• [Your instructions] From the article on message queues below, quote the passage starting at "public void handleRegistrationNotification(String" and ending at "can evolve independently.".

• [Document segment]
┌──

Backend Development 15 min read

Eight Common Use Cases of Message Queues in Backend Development

This article explores eight common scenarios for using message queues in backend development, covering asynchronous processing, service decoupling, traffic shaping, delayed tasks, log aggregation, distributed transactions, remote calls, and broadcast notifications, each illustrated with Java, RocketMQ, and Kafka code examples.

Code Ape Tech Column
Code Ape Tech Column
Code Ape Tech Column
Eight Common Use Cases of Message Queues in Backend Development

1. Asynchronous Processing: A Tool to Improve System Response Speed

Message queues enable asynchronous handling of tasks that would otherwise block the main flow, such as sending SMS or email after a user registers. By off‑loading these notifications to a queue, the registration API remains fast and resilient.

// User registration method
public void registerUser(String username, String email, String phoneNumber) {
    // Save user information (simplified)
    userService.add(buildUser(username, email, phoneNumber));
    // Create notification message
    String registrationMessage = "User " + username + " has registered successfully.";
    // Send message to queue
    rabbitTemplate.convertAndSend("registrationQueue", registrationMessage);
}

Consumer code reads the message and performs the actual SMS/email sending.

@Service
public class NotificationService {
    // Listen to the registration queue and send notifications
    @RabbitListener(queues = "registrationQueue")
    public void handleRegistrationNotification(String message) {
        // Send SMS or email
        System.out.println("Sending registration notification: " + message);
        sendSms(message);
        sendEmail(message);
    }
}

2. Decoupling: Breaking Strong Service Dependencies

In micro‑service architectures, direct synchronous calls create tight coupling. By publishing events to a queue, services such as payment and inventory can evolve independently.

import org.apache.rocketmq.client.producer.DefaultMQProducer;
import org.apache.rocketmq.common.message.Message;

public class PaymentService {
    private DefaultMQProducer producer;

    public PaymentService() throws Exception {
        producer = new DefaultMQProducer("PaymentProducerGroup");
        producer.setNamesrvAddr("localhost:9876"); // RocketMQ NameServer address
        producer.start();
    }

    public void processPayment(String orderId, int quantity) throws Exception {
        // Simulate payment call
        boolean paymentSuccessful = callPayment(orderId, quantity);
        if (paymentSuccessful) {
            String messageBody = "OrderId: " + orderId + ", Quantity: " + quantity;
            Message message = new Message("paymentTopic", "paymentTag", messageBody.getBytes());
            producer.send(message);
        }
    }
}

The inventory service consumes the payment event and reduces stock.

└──

• [Information provided]
┌──

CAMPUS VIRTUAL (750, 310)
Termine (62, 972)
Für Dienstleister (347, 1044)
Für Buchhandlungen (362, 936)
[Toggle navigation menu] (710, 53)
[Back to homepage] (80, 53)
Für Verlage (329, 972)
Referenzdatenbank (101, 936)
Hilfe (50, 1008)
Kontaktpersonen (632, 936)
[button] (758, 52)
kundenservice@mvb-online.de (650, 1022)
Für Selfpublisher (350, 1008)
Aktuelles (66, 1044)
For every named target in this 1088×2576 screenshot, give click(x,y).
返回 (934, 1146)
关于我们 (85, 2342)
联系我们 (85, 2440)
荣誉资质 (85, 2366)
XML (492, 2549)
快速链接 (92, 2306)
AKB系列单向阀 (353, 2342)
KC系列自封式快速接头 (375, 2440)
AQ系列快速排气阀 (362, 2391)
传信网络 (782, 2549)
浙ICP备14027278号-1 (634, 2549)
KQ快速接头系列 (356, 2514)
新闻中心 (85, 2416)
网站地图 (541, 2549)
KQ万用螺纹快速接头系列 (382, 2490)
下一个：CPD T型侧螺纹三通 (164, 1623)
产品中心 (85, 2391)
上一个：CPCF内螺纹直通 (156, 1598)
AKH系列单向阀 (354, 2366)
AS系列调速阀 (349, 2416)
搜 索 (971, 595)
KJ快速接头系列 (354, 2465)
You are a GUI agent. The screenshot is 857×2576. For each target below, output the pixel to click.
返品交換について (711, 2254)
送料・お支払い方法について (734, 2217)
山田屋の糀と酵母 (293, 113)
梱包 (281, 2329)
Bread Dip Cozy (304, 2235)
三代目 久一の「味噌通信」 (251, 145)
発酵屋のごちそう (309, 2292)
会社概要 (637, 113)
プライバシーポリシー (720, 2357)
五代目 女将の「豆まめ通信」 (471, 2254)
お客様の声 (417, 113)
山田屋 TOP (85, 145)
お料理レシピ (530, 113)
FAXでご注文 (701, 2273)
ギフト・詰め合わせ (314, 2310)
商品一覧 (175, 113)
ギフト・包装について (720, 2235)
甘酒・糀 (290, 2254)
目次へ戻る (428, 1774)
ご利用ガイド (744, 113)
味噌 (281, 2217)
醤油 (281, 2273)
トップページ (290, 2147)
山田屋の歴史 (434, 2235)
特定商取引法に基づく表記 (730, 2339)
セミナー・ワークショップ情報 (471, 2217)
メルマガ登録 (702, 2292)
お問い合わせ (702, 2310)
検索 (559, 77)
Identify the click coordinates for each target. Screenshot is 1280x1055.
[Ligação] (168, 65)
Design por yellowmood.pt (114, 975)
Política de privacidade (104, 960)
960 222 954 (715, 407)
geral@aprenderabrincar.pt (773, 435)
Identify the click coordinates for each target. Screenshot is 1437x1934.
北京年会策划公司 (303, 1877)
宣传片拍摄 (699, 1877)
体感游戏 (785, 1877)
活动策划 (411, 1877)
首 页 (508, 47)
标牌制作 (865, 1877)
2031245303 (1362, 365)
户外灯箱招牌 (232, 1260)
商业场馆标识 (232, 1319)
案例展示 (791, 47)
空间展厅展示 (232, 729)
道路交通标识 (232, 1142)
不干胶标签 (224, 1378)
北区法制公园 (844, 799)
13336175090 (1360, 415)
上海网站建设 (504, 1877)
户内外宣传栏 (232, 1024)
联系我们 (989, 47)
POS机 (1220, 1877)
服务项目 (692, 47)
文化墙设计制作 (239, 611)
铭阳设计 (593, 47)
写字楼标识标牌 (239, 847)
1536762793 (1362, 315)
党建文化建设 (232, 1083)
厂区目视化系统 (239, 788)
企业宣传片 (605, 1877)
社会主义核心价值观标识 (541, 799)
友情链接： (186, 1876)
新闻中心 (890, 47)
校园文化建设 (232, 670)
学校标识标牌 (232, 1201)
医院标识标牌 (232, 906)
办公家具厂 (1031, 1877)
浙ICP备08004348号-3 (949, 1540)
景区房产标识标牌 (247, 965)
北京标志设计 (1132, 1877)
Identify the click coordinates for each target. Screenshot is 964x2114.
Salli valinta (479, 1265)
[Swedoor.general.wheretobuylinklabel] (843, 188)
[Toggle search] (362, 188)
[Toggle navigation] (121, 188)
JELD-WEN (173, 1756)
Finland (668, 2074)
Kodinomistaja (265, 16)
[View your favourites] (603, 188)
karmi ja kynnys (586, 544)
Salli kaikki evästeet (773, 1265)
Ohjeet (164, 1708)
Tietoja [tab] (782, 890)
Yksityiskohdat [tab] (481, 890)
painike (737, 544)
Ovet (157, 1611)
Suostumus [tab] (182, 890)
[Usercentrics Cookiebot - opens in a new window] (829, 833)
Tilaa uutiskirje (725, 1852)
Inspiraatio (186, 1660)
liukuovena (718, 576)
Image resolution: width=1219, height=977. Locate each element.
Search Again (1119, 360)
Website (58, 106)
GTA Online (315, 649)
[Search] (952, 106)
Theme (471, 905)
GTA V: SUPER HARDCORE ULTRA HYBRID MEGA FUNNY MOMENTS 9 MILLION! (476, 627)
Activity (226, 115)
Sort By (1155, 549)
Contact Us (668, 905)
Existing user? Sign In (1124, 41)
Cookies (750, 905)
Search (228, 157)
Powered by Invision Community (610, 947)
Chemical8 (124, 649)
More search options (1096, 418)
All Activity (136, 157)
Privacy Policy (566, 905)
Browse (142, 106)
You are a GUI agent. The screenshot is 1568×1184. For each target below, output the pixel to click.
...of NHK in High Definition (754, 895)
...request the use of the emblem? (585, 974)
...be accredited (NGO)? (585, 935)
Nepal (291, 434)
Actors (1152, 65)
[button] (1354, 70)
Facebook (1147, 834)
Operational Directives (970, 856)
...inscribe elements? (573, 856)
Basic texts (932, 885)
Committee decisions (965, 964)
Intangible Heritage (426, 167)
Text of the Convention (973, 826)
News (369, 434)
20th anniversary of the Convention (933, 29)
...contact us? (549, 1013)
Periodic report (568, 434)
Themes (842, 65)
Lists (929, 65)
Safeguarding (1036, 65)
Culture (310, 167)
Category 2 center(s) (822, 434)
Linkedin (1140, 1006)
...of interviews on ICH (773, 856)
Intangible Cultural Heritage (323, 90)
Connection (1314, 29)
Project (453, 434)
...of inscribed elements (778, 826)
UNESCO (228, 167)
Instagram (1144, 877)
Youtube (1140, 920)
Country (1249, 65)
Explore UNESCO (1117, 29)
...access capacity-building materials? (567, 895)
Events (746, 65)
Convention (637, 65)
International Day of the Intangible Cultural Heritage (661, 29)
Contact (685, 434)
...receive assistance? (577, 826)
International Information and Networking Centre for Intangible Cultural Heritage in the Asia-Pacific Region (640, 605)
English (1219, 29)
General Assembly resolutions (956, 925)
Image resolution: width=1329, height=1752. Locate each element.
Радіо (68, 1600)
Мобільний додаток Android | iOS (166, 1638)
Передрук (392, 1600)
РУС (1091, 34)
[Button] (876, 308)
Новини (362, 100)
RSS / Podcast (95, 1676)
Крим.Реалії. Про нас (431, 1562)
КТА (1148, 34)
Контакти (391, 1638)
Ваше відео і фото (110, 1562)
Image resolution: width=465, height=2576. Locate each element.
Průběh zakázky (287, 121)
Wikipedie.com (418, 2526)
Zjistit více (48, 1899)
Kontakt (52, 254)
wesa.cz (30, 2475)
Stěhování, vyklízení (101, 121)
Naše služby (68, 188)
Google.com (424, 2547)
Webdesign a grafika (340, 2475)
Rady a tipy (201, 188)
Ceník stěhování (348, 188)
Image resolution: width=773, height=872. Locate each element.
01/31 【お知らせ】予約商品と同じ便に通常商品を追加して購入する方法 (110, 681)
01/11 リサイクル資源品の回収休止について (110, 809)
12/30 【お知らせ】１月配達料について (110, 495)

└──

• [Problem solution]
public void handleRegistrationNotification(String message) {
        // Send SMS or email
        System.out.println("Sending registration notification: " + message);
        sendSms(message);
        sendEmail(message);
    }
}

2. Decoupling: Breaking Strong Service Dependencies

In micro‑service architectures, direct synchronous calls create tight coupling. By publishing events to a queue, services such as payment and inventory can evolve independently.